Stored dataset items:
------

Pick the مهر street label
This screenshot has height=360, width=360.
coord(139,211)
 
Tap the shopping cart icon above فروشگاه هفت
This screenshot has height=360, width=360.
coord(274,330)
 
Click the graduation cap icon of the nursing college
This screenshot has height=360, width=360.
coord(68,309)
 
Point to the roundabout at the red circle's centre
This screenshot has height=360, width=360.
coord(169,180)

------

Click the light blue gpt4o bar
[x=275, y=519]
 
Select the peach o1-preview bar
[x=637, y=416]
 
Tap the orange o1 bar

------

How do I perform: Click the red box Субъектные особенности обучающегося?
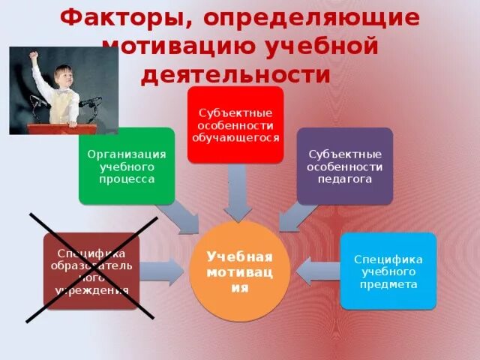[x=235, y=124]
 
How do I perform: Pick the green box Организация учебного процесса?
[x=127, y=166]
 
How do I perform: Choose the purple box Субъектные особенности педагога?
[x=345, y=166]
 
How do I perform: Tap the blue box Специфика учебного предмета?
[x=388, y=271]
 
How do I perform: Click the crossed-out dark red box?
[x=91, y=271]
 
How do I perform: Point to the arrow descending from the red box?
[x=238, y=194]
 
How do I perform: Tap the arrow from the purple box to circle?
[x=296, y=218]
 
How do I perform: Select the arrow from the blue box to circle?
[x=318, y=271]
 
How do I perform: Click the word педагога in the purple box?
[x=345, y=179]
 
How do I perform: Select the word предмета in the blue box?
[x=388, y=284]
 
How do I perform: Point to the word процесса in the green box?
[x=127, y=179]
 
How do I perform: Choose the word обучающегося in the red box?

------

Exercise =
Copy the entries word for word, from the line holding "How do I perform: Select the arrow" through the line holding "How do I perform: Choose the word", inclusive.

Exercise result =
How do I perform: Select the arrow from the blue box to circle?
[x=318, y=271]
 
How do I perform: Click the word педагога in the purple box?
[x=345, y=179]
 
How do I perform: Select the word предмета in the blue box?
[x=388, y=284]
 
How do I perform: Point to the word процесса in the green box?
[x=127, y=179]
 
How do I perform: Choose the word обучающегося in the red box?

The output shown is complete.